Charter tried to sell itself before going bankrupt- adviser

* Charter seeks approval for reorganization plan

* Former adviser says Charter tried to sell itself

* Charter CEO to testify in bankruptcy court

By Yinka Adegoke and Emily Chasan

NEW YORK, July 21 (Reuters) - A former senior financial adviser to U.S. cable operator Charter Communications Inc CHTRQ.PK on Tuesday said the company tried to sell itself several times in the 18 months before it filed for bankruptcy.

Charter was in U.S. bankruptcy court in Manhattan for the second day of a hearing to seek approval for the company’s “prepackaged” bankruptcy reorganization plan.

Jim Millstein, former co-head of restructuring at Lazard who is now senior restructuring officer at the U.S. Treasury, testified on Tuesday that Charter had tried to sell the company to interested parties including private equity as early as summer 2007 and after that. He said he was not privy to the details of the talks but was aware of the results. He said that such talks may have been thwarted by the beginning of a credit freeze since Charter was heavily leveraged.

Millstein, who said he has been working with Charter on its bank and bond debt since 2002, also said the company had attempted to monetize its tax assets in 2008.

Charter, which is controlled by Microsoft Corp (MSFT.O) co-founder Paul Allen, filed for bankruptcy protection in March, buckling under the weight of $21.7 billion in debt, but said at the time it had reached agreements with key stakeholders that would allow it to exit bankruptcy in a matter of months.

If Charter wins approval of the plan from Judge James Peck it would allow the company to shed more than $8 billion in debt while also reinstating about $11 billion of its senior bank debt at below-market interest rates upon its emergence from bankruptcy.

The company’s senior bank lenders, led by JPMorgan Chase & Co (JPM.N), have been starkly opposed to the plan, claiming that Charter has violated its loan agreements and the bankruptcy reorganization plan would change the control of the company, constituting a default that would make debt reinstatement impossible.

Millstein testified he believed the reorganization plan did not involve a change of control under the terms of the debt covenants.

Charter’s case has been closely watched in the restructuring industry as a test of the debt reinstatement concept, which has been rarely used but is supposed to be allowed under U.S. laws if the company has no other default under its debt agreements except for its bankruptcy filing.

If Charter, the fourth-largest U.S. cable operator, were unable to reinstate its debt at pre-bankruptcy levels, it would have to renegotiate with its banks and re-price the debt at significantly higher interest rates. The company’s interest payments could increase by more than $500 million annually if that were to occur, according to court papers.

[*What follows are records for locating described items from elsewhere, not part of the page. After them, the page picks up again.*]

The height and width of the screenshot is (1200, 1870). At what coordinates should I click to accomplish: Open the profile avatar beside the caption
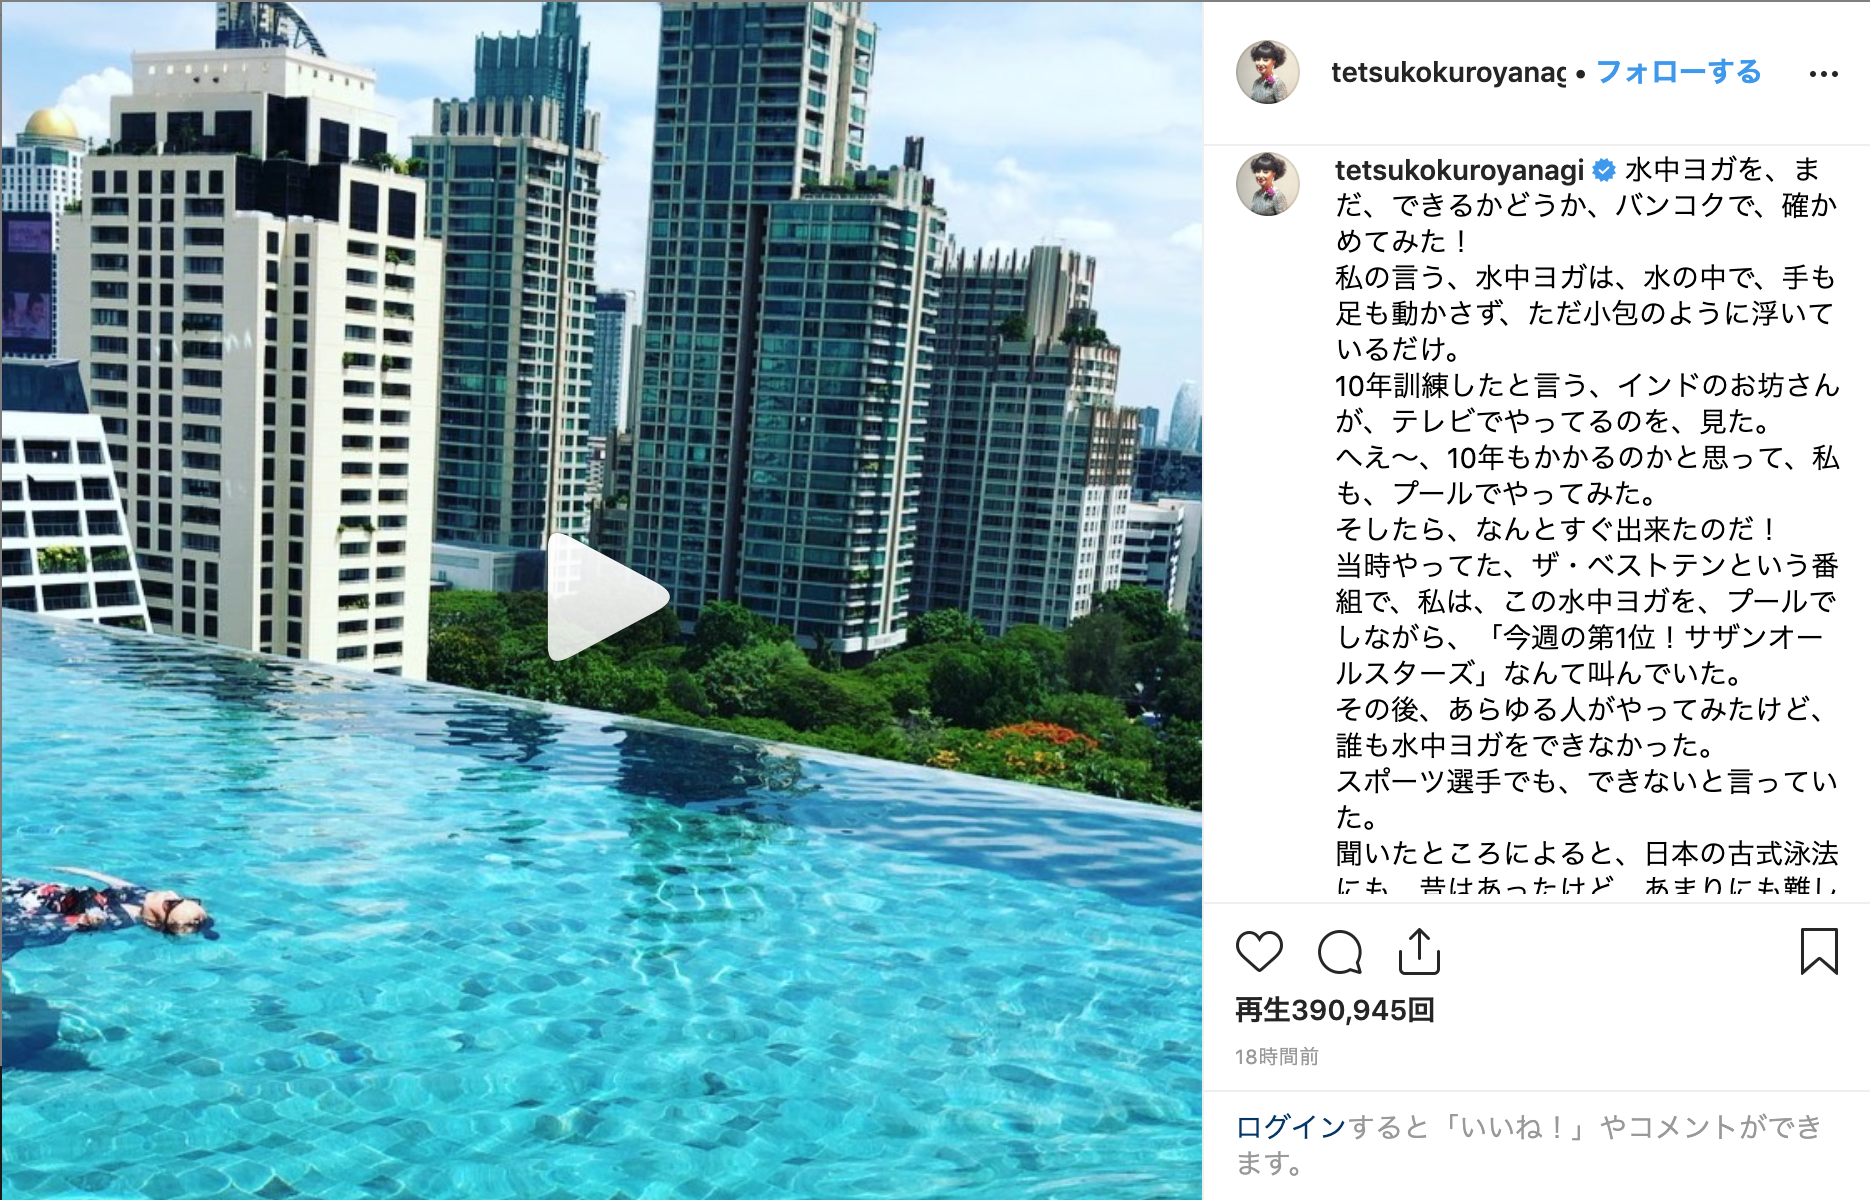1268,184
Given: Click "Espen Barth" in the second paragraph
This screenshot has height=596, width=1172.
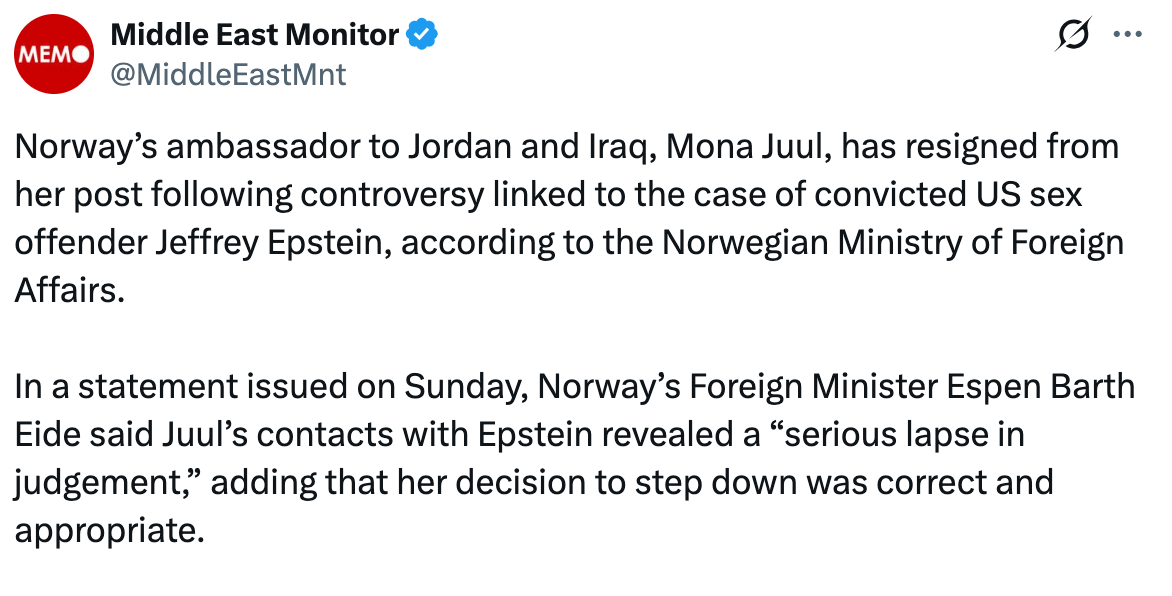Looking at the screenshot, I should (1041, 387).
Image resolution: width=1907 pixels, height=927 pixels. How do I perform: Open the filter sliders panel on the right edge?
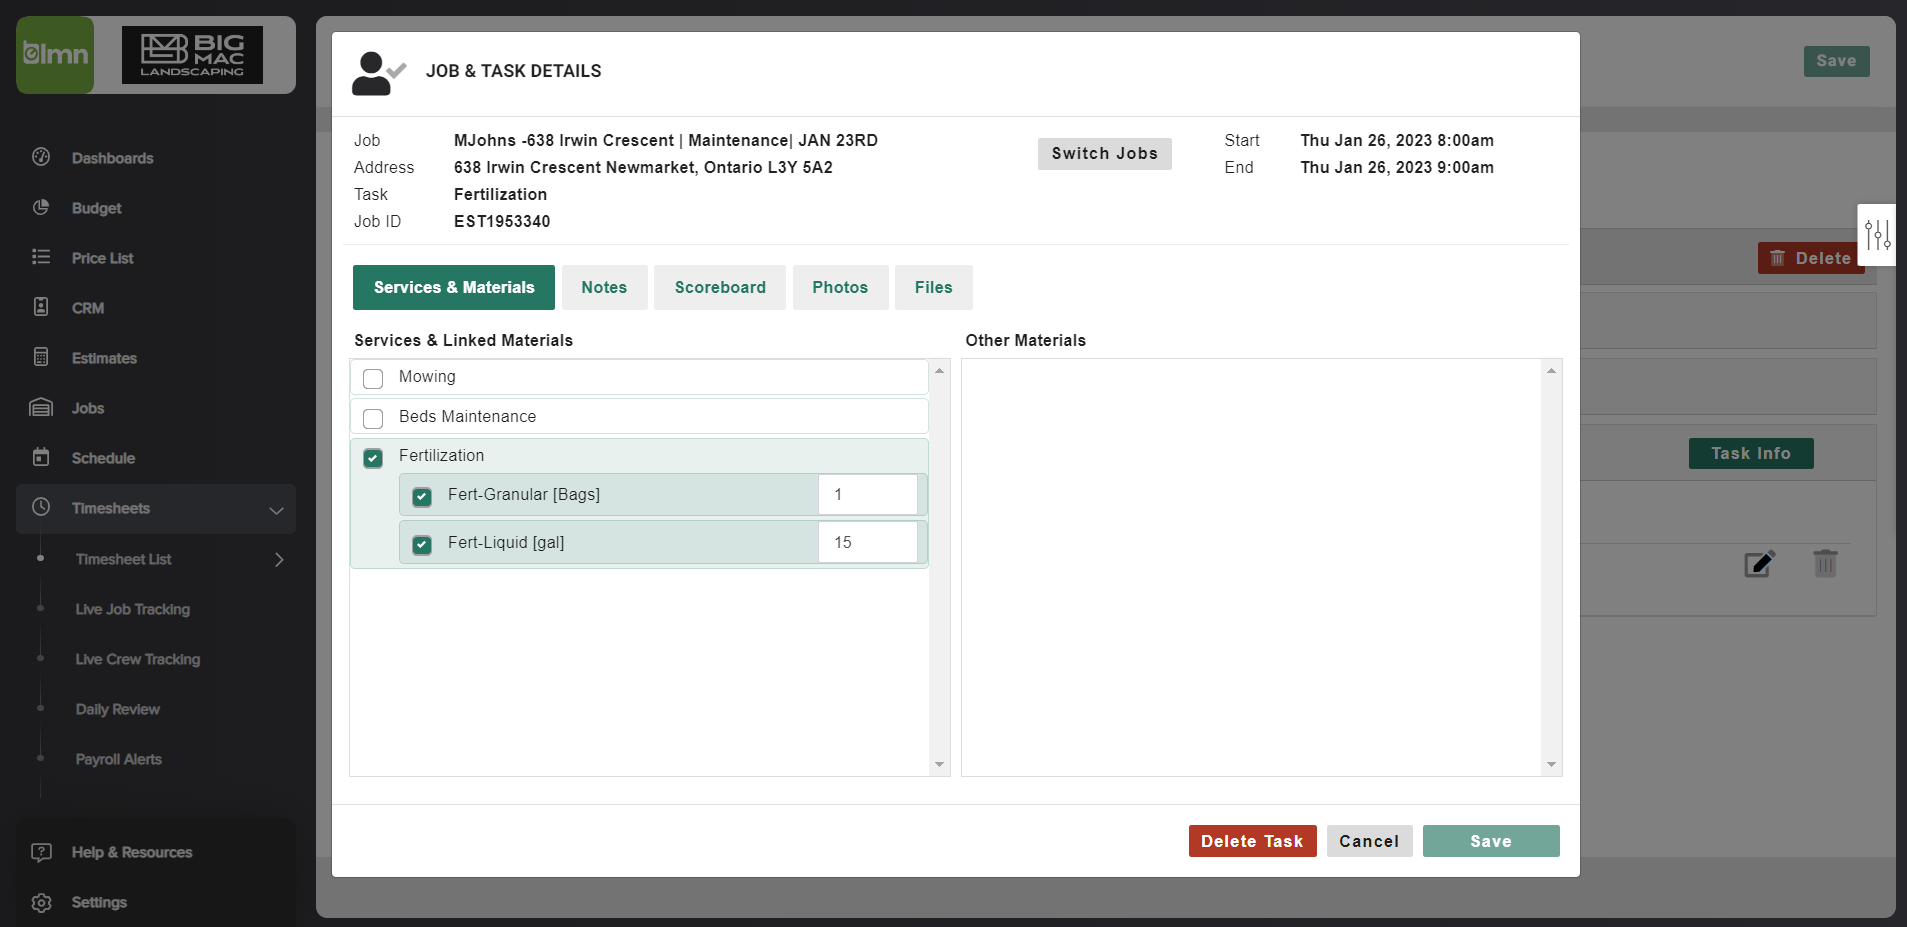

Charter’s Chief Executive Neil Smit is also expected to testify on Tuesday.

The case has also caused an uproar with some Charter shareholders who are disappointed that the value of their equity was wiped as part of the bankruptcy process which gives priority to debt holders.

Judge Peck acknowledged that he has started receiving emails as part of a “letter-writing campaign” from some holders complaining about the court proceedings. The judge described the communications as “impermissible” to the proceedings but said he wanted both sides to be aware of the communications.